Cresta la Vertebra, New Routes
Bolivia, Cordillera Quimsa Cruz
Manu Chance and I arrived in La Paz on May 12 and began our acclimatization for an ascent of the south face of Illimani by sport climbing at Las Penas, where there are 100m routes from 6a to 6c at an altitude of 4,300m. We then climbed Huayna Potosi (6,088m) before heading to the Cordillera Quimsa Cruz. Here, we first visited the cliffs at the Jardin de Porotos and then climbed on the Cuernos del Diablo. The lines here are superb, even if some of the cracks are vegetated. We then moved to the Cresta la Vertebra, where we put up several new single-pitch lines and two longer routes: Maître Splitter (150m, 5 pitches, 6a, finishing on the crest of the ridge and snowline), and Pan Bagnat Connection (150m, 5 pitches, 6c; number 5 and 6 cams useful for the crux offwidth pitches).

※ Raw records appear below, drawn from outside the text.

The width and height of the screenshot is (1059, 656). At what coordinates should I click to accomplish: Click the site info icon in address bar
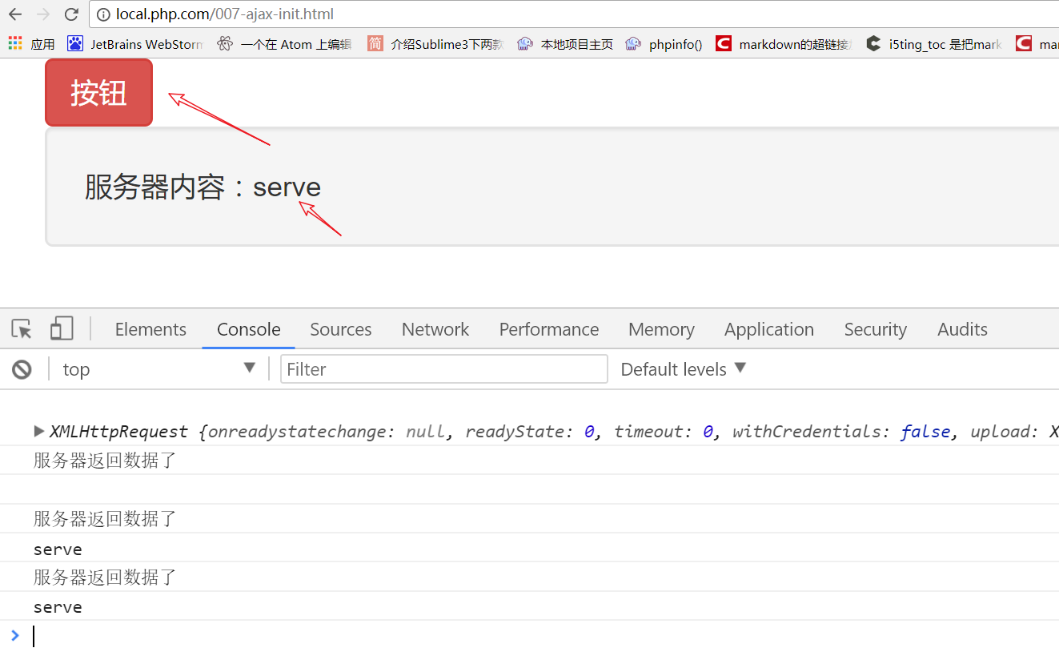tap(102, 14)
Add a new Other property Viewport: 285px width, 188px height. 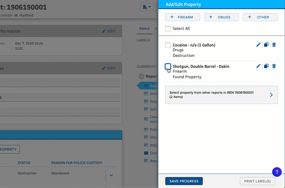pos(260,17)

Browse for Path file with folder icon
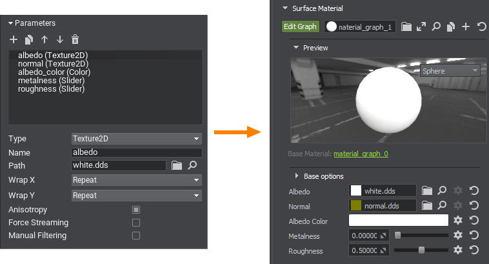coord(177,166)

We placed bolts on some of the belays and rappel anchors. After this we returned to La Paz to recharge batteries before leaving for Illimani.
Thomas Arfi, France
Editor’s note: La Vertebra ridge lies immediately southwest of the Cuernos, and the routes climbed by the French lie at the head of a southwest-facing cirque on the south side of the ridge. The approach to the French routes is steep and bouldery, taking about 1.25 hours from the upper lake at ca 4,300m.